Individual life-cycles are captured in the LifeCycleSpace as sub-classes. Life-cycles consist of states, these are captured as instances of a life-cycle class in the ontology. LiveThing enables the system instances to reference individual states and other related instances – behaviour and quality (details in the next section).

Note that life-cycles are not described as proper state-machines in this ontology. There is no notation of events or state transitions other than registering the preceding and following states for each state instance.

Behavior and Quality
The following assumption was made: Only “living” things (ie concepts with life-cycle) show characteristics of behavior and qualities.
Based on this assumption, behaviour and quality details can be registered to any LivingThing.

Behavior and Quality are two concepts represented in the ontology in a similar fashion.
BehaviorSpace consists of sub-classes, where sub-classes are considered as categories of behavior. These categories can serve as a mechanism to group, qualify, arrange the long list of different behaviors a system may have.
Specific behaviors are captured as instances of a Class from the BehaviorSpace.

Qualities are represented the same way, where categories are sub-classes of the QualitySpace and specific qualities are instances of a class from the QualitySpace.

System instances
The root for capturing specific system instances is SystemSpace, it inherits a set of abstract classes (LivingThing and CategorizedThing) describing a system.

Besides creating instances for system elements a few other types of instances will be created along the way including: life-cycle states, behaviors and qualities.

States
Life-cycles consist of states, individual state instances should be created under the relevant life-cycle categories.
States are later referenced from system instances, where a system can only have one state at a time in the current setup of the ontology.

Behaviours and Qualities
Behaviours and Qualities are instances of simple classes in the pertinent categories. In the current ontology each instance is represented with a name (slot) only.
The categories should be carefully chosen for both set of concepts, otherwise can be time consuming to re-factor an instance of a quality into a category in order to register finer grain qualities.
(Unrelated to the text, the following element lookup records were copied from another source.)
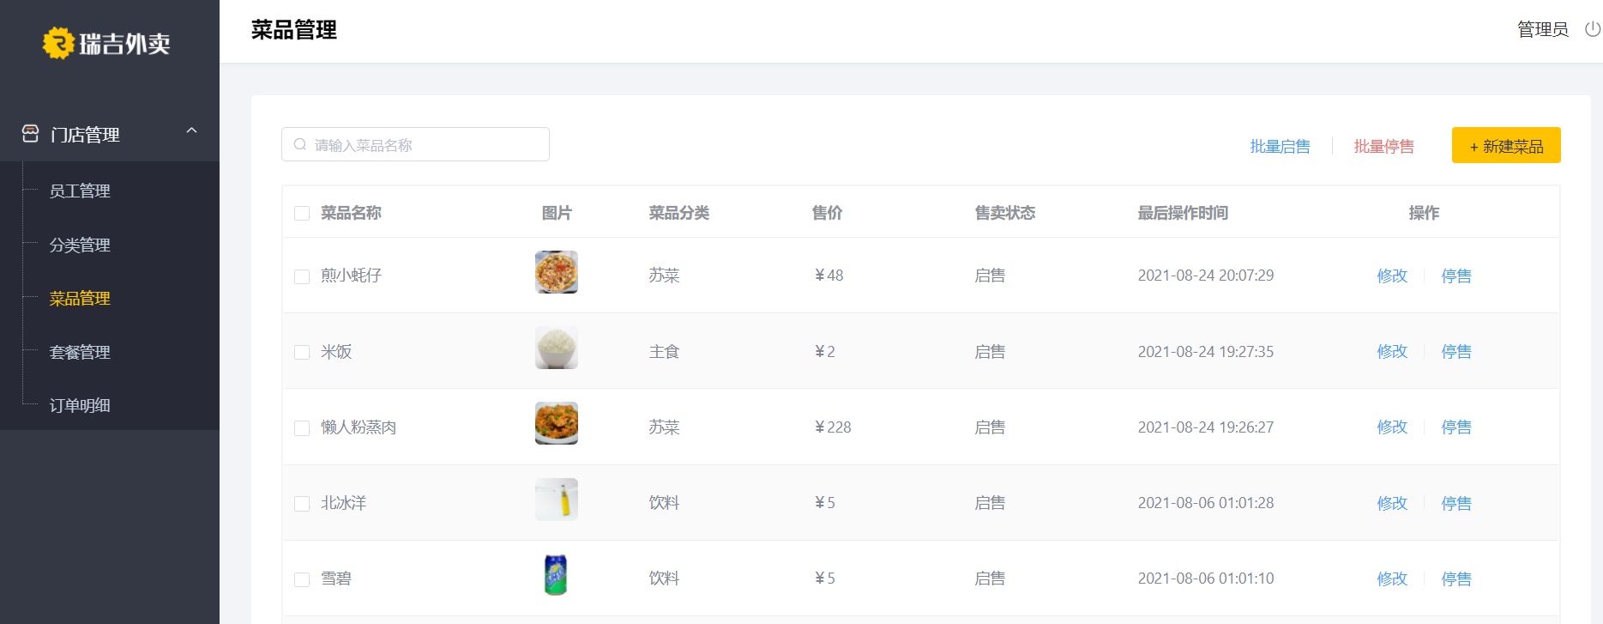
Task: Click the 懒人粉蒸肉 dish picture
Action: click(556, 423)
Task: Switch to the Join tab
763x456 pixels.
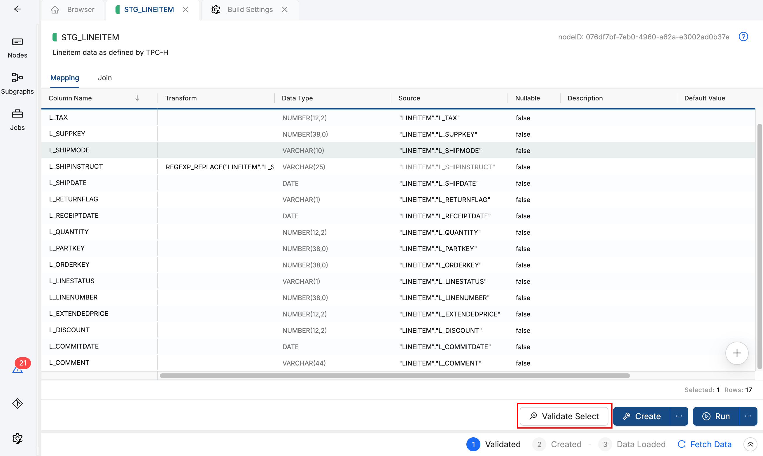Action: (105, 78)

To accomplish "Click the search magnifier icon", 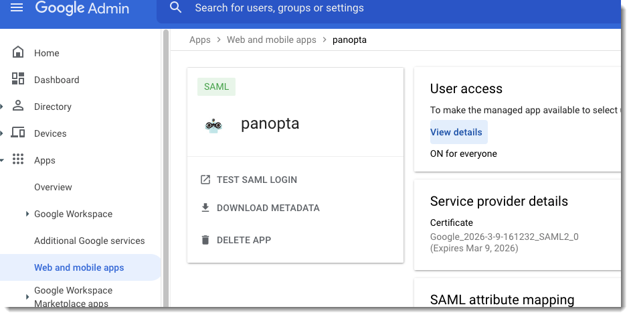I will (x=176, y=8).
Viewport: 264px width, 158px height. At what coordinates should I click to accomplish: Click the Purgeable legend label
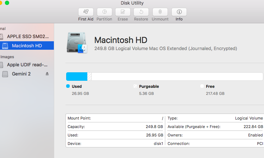(x=149, y=86)
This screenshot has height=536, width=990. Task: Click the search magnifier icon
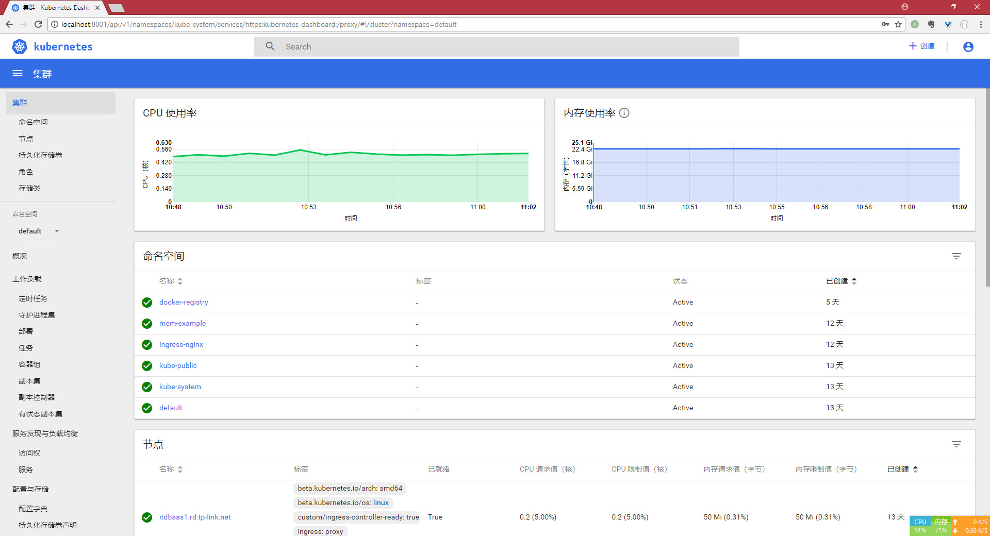click(270, 46)
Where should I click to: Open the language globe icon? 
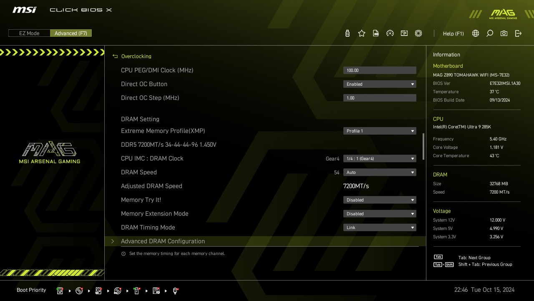pos(476,33)
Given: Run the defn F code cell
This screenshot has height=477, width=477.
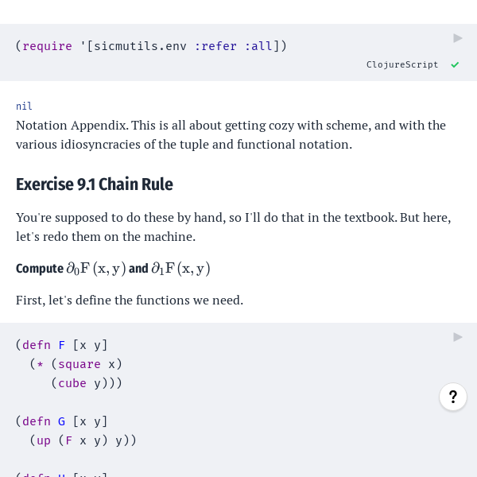Looking at the screenshot, I should 458,337.
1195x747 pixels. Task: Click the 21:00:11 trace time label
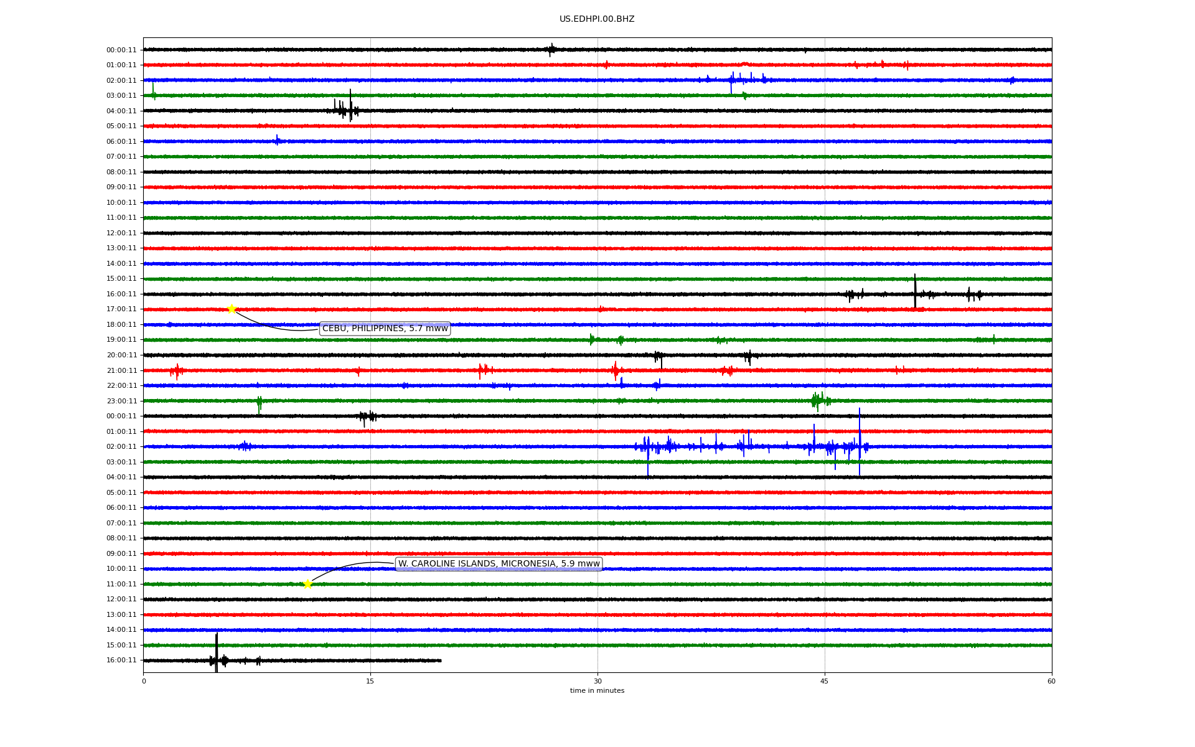121,370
Same challenge applies to registering behaviour.

Topology and Systems

Systems, and sub-systems, are captured in some form of hierarchy in the ontology – the Topology. The Topology for systems is not pre-defined as it mostly depends on the method applied to systems analysis, and somewhat depends on the different types of systems as well.
Topology is withing the System ontology, it is captured together with the system instances, unlike the categories for life-cycle, behaviour and quality.

System instances are created within the topology, where they automatically inherit characteristics of LivingThing and CategorizedThing.
The topology does not have a notation of structure for system elements, therefore predefined (in the SystemSpace) structures should be applied as Super-classes to specific topology classes. Note that sub-classes in the topology will inherit structures from parent classes, for that reason structures should be used sparingly in classes closer to the root and should be applied to classes closer to the instances.

Data characteristics of system elements are defined within of the Topology by adding them to specific classes. Data details are essentially attributes (slots here) on a class. One should be careful making sure that data is not confused with structure. Slots with references to other system instances are perfectly valid data elements, however these can be easily confused with structure elements also represented as slots. The success of proper separation will depend on the rigour applied to systems analysis.